• _Exercise_
Up to and including the line with "Task: Click the Employment", output the records exactly as they appear.

• _Stored data entries_
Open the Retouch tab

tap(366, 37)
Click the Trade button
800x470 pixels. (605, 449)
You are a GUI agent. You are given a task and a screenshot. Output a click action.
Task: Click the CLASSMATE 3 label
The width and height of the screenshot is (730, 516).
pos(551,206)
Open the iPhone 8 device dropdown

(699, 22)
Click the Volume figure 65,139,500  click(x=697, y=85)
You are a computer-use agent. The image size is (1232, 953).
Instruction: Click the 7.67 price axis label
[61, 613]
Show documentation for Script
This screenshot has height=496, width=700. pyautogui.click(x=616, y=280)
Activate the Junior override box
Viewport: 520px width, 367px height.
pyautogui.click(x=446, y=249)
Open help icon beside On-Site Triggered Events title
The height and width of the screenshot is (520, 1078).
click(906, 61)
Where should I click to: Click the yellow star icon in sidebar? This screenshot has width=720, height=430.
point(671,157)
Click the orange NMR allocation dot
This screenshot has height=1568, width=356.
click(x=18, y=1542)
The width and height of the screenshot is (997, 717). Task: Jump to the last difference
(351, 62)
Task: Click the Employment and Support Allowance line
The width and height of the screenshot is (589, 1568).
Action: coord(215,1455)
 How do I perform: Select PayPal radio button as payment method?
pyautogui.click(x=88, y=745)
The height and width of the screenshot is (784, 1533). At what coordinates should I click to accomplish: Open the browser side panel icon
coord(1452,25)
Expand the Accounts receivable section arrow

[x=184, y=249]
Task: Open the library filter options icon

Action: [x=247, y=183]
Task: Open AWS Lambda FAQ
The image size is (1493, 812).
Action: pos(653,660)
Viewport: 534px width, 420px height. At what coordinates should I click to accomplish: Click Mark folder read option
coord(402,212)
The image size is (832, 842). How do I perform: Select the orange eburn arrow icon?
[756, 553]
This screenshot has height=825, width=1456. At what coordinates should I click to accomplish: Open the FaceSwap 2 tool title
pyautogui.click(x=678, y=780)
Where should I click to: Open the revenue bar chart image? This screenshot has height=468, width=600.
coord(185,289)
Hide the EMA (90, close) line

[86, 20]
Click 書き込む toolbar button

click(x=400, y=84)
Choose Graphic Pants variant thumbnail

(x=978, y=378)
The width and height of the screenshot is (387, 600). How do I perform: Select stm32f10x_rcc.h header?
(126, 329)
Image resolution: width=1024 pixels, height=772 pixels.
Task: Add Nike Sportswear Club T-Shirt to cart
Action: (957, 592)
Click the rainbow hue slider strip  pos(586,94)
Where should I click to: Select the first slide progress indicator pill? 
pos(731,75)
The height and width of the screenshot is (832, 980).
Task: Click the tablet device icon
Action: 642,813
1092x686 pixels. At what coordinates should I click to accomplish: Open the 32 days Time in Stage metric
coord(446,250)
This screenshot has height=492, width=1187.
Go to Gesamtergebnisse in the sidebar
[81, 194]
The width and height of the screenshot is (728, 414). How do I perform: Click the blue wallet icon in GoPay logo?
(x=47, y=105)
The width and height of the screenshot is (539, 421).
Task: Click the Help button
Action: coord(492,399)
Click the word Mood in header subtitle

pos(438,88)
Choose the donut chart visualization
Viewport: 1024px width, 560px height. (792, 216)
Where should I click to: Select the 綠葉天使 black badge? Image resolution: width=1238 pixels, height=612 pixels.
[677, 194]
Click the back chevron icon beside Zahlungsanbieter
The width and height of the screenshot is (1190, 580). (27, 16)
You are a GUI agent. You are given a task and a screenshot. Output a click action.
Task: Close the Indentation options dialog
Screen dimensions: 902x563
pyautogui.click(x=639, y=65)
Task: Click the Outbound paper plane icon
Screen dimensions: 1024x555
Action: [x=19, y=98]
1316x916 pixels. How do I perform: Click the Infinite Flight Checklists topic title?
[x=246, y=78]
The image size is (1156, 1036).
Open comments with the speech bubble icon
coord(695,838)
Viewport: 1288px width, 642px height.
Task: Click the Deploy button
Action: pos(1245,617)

• _Response to this exercise_
Open the Retouch tab

tap(366, 37)
Click the Trade button
800x470 pixels. (605, 449)
You are a GUI agent. You are given a task and a screenshot. Output a click action.
Task: Click the CLASSMATE 3 label
The width and height of the screenshot is (730, 516).
pos(551,206)
Open the iPhone 8 device dropdown

(699, 22)
Click the Volume figure 65,139,500  click(x=697, y=85)
You are a computer-use agent. The image size is (1232, 953).
Instruction: Click the 7.67 price axis label
[61, 613]
Show documentation for Script
This screenshot has height=496, width=700. pyautogui.click(x=616, y=280)
Activate the Junior override box
Viewport: 520px width, 367px height.
pyautogui.click(x=446, y=249)
Open help icon beside On-Site Triggered Events title
The height and width of the screenshot is (520, 1078).
click(906, 61)
Where should I click to: Click the yellow star icon in sidebar? This screenshot has width=720, height=430.
point(671,157)
Click the orange NMR allocation dot
This screenshot has height=1568, width=356.
click(x=18, y=1542)
The width and height of the screenshot is (997, 717). Task: Jump to the last difference
(351, 62)
Task: Click the Employment and Support Allowance line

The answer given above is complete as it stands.